Exercise: I need the lines from the one containing "Screen dimensions: 752x564" through the last line of the entries retyped exactly, with no pictures among them.

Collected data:
────────────────
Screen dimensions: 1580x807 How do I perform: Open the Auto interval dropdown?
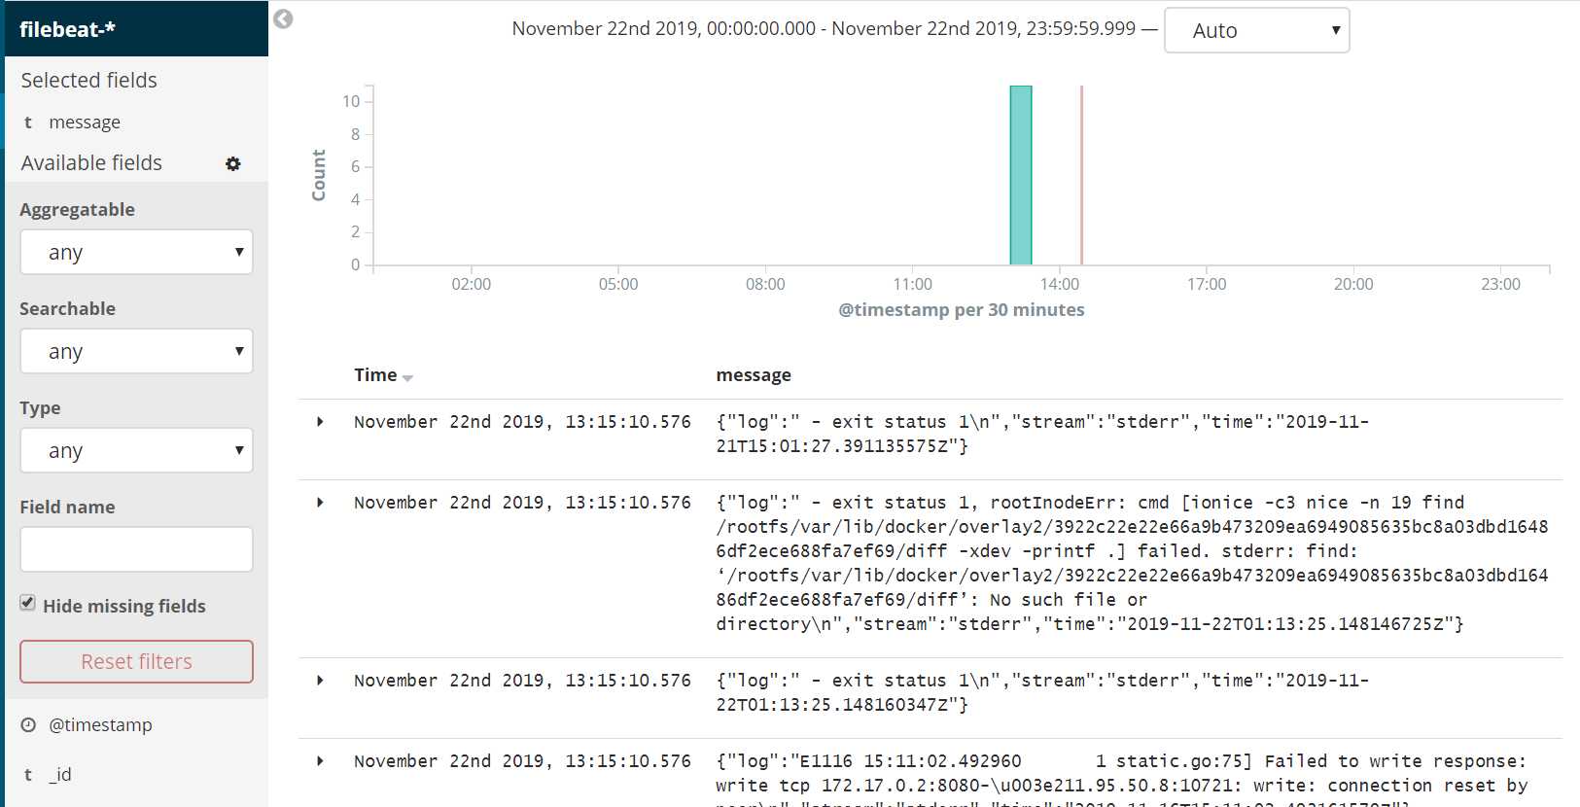(x=1256, y=31)
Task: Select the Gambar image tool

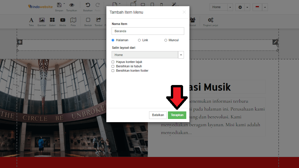Action: click(42, 20)
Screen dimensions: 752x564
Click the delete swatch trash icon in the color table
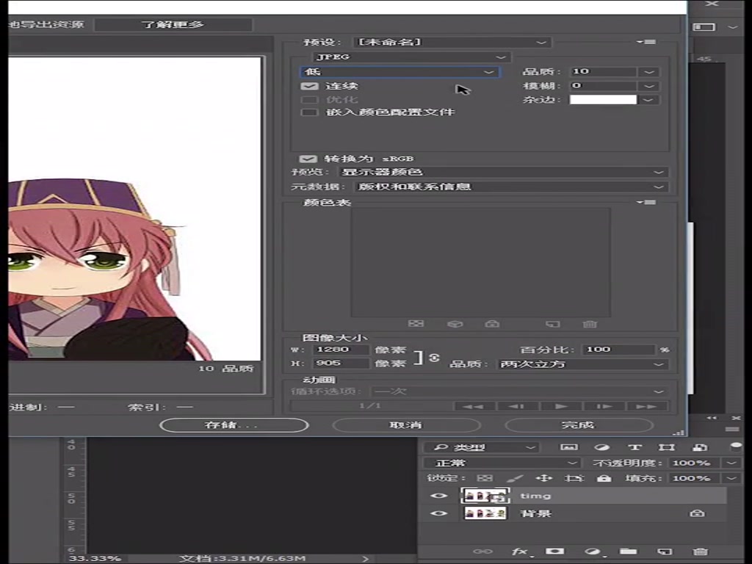pyautogui.click(x=590, y=324)
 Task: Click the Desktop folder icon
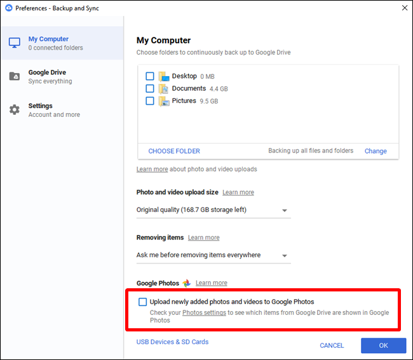pyautogui.click(x=163, y=76)
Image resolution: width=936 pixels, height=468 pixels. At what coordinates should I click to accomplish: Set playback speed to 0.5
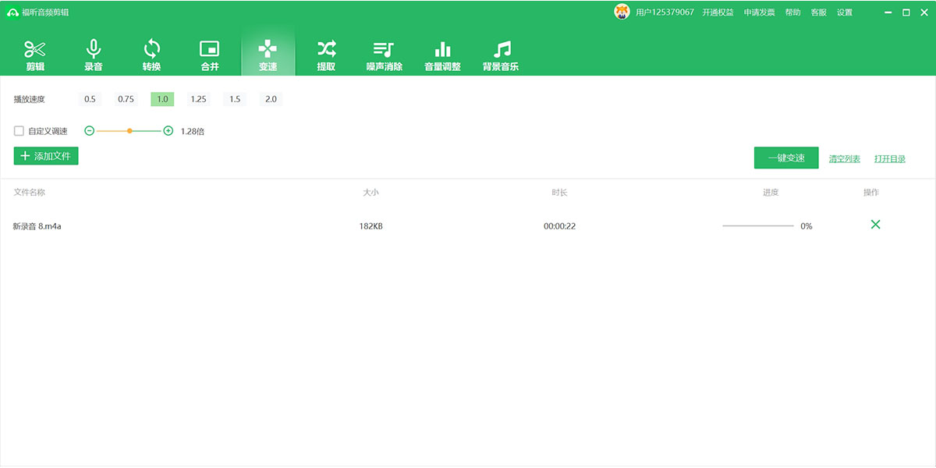coord(90,99)
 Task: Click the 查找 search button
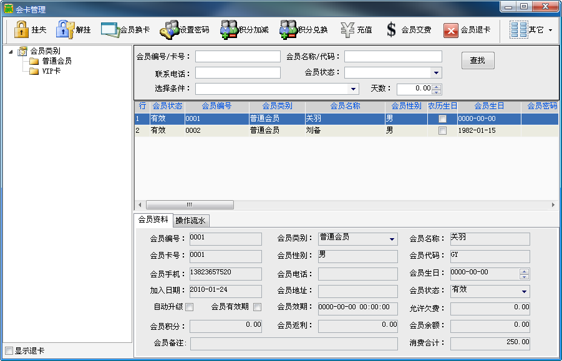[x=478, y=60]
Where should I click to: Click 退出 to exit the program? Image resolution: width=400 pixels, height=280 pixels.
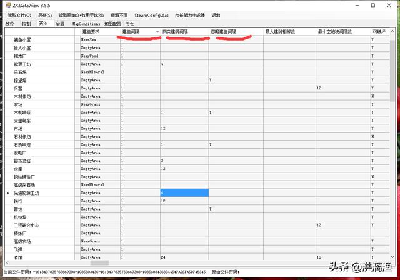216,15
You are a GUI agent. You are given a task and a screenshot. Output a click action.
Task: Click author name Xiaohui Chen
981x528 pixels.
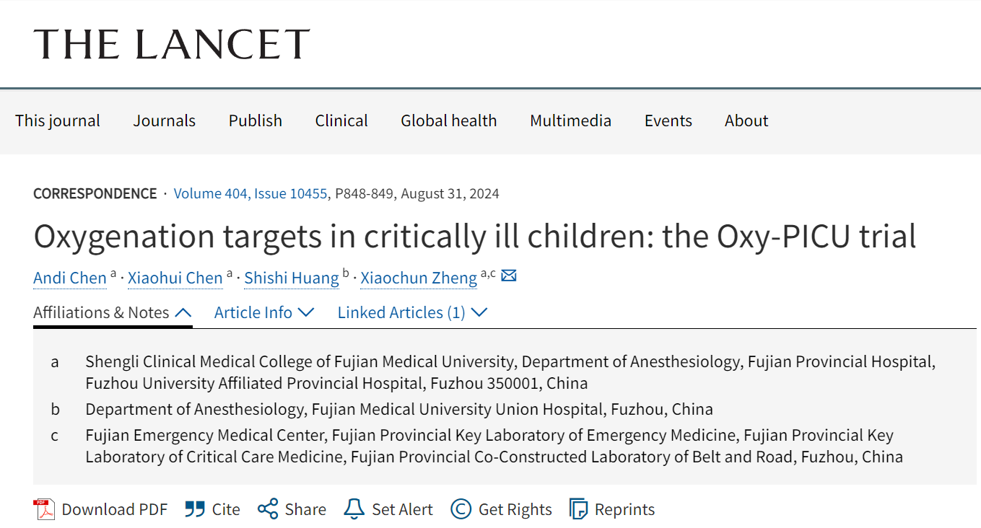175,278
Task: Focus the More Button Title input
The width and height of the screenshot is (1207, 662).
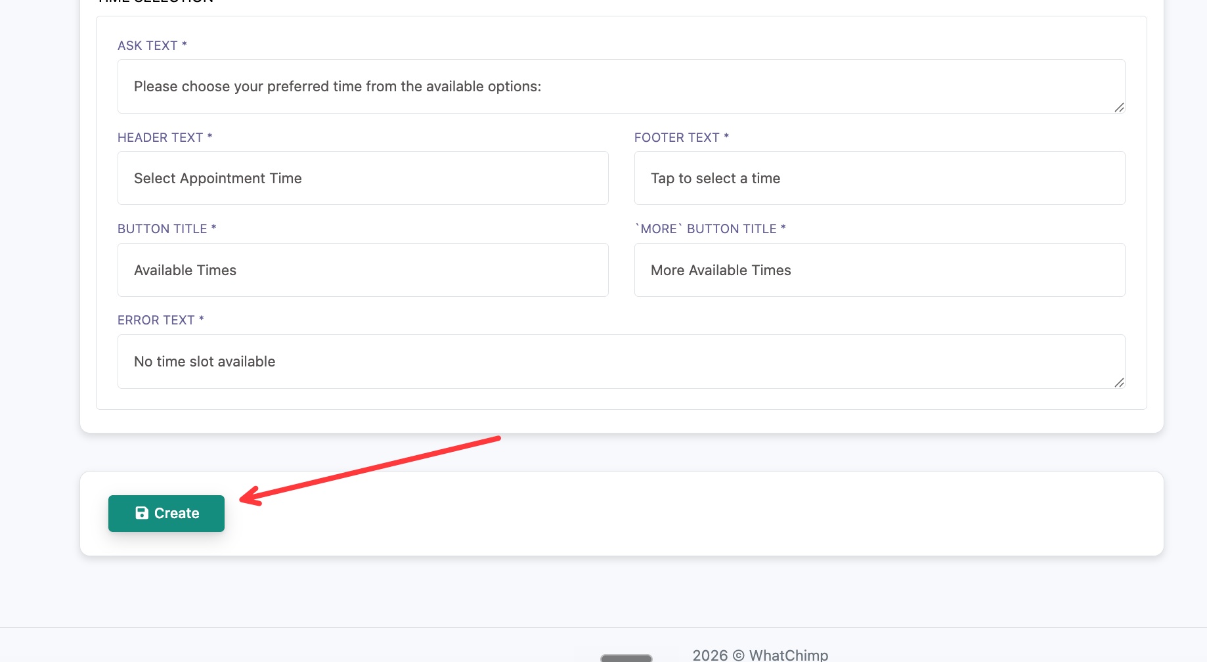Action: click(x=880, y=270)
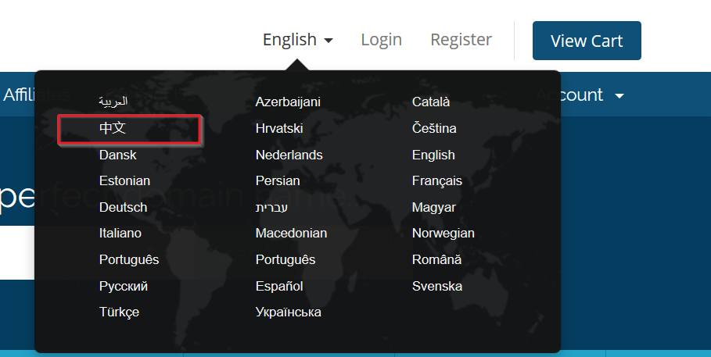Choose Arabic language option
Screen dimensions: 711x357
point(113,102)
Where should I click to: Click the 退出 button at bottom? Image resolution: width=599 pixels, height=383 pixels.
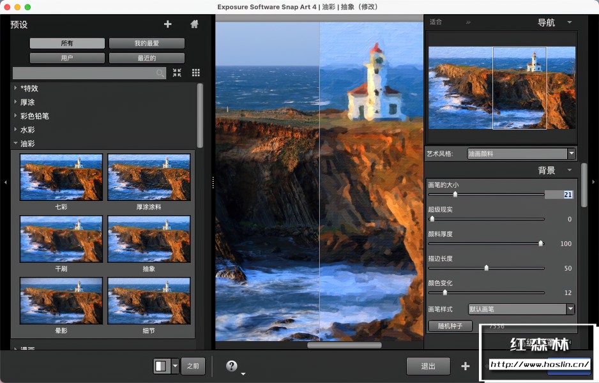pyautogui.click(x=428, y=366)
────────────────
Your solution:
Screen dimensions: 752x564
Click the delete swatch trash icon in the color table
pyautogui.click(x=590, y=324)
 Task: Click the Desktop folder icon
pyautogui.click(x=163, y=76)
Image resolution: width=936 pixels, height=468 pixels. At what coordinates should I click to accomplish: Set playback speed to 0.5
coord(90,99)
 Task: Click the 查找 search button
[x=478, y=60]
Where should I click to: Click 退出 to exit the program? Image resolution: width=400 pixels, height=280 pixels.
216,15
You are a GUI agent. You are given a task and a screenshot. Output a click action.
Task: Click author name Xiaohui Chen
981x528 pixels.
175,278
Task: Focus the More Button Title input
The width and height of the screenshot is (1207, 662).
Action: click(x=880, y=270)
Choose Arabic language option
Screen dimensions: 711x357
point(113,102)
Where should I click to: Click the 退出 button at bottom? Image resolution: width=599 pixels, height=383 pixels.
pyautogui.click(x=428, y=366)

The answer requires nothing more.